Dataset records:
Start of Block

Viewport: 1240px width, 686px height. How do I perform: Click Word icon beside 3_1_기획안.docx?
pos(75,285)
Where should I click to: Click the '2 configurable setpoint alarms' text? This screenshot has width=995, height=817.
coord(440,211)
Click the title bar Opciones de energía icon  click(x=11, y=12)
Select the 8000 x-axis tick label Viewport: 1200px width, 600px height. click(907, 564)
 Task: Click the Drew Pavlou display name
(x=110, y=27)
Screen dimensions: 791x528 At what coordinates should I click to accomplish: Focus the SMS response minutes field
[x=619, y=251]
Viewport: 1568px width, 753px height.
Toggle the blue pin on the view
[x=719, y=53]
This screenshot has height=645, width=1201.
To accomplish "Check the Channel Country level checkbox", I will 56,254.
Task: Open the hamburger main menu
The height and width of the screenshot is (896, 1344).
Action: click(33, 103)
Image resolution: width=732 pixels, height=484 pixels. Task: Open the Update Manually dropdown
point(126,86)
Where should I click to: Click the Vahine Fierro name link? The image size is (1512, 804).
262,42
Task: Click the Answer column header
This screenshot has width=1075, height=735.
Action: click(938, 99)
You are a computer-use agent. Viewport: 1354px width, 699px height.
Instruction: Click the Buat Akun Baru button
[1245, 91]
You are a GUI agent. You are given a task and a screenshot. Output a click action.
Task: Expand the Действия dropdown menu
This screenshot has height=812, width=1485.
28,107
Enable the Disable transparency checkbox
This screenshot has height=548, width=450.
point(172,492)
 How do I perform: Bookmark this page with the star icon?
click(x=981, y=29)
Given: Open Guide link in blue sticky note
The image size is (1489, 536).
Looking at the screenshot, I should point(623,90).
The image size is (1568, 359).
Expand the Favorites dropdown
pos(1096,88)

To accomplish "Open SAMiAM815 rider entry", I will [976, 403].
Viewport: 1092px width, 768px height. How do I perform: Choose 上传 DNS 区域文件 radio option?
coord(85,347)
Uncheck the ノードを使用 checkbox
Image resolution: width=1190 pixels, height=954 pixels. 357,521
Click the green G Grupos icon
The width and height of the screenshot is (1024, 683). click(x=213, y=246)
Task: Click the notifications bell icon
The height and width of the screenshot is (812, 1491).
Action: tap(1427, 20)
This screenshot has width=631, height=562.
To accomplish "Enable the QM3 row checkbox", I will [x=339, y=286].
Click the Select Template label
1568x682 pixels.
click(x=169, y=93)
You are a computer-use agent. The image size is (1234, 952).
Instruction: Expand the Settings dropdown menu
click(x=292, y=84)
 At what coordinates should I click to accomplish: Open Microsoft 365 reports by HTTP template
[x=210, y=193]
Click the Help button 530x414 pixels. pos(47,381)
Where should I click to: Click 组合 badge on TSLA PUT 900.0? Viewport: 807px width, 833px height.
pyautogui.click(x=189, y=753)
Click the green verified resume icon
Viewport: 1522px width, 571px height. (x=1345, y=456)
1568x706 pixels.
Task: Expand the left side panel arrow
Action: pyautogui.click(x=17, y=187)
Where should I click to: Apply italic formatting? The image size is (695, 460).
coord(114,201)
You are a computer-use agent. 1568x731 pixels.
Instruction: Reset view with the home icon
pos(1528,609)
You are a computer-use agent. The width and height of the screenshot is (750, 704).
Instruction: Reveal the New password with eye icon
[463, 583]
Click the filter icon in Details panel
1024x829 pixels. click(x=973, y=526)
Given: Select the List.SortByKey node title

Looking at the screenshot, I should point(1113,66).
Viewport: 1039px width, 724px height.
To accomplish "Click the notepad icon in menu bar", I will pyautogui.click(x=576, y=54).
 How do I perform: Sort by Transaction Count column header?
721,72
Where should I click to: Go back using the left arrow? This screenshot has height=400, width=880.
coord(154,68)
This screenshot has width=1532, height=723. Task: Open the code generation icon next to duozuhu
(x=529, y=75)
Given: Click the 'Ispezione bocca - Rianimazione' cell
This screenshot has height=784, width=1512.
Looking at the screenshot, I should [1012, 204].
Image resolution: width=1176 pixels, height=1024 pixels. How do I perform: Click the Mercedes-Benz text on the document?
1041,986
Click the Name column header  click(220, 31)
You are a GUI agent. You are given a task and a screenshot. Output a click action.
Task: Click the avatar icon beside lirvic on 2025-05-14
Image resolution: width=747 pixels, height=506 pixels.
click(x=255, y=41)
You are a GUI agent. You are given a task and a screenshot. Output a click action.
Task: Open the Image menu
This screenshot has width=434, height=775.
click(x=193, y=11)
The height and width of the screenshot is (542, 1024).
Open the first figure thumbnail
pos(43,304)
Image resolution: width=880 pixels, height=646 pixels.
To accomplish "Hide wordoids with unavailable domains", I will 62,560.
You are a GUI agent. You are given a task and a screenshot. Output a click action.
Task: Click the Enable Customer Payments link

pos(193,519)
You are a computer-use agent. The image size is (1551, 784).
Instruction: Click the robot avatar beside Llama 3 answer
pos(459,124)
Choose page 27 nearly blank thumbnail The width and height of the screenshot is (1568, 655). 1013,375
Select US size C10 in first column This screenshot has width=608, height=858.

End of Block

Your task is to quote the lines above, beginning with the first and ending with the one that holds "Select the 8000".

● Task response
Viewport: 1240px width, 686px height. How do I perform: Click Word icon beside 3_1_기획안.docx?
pos(75,285)
Where should I click to: Click the '2 configurable setpoint alarms' text? This screenshot has width=995, height=817.
coord(440,211)
Click the title bar Opciones de energía icon  click(x=11, y=12)
Select the 8000 x-axis tick label Viewport: 1200px width, 600px height. click(907, 564)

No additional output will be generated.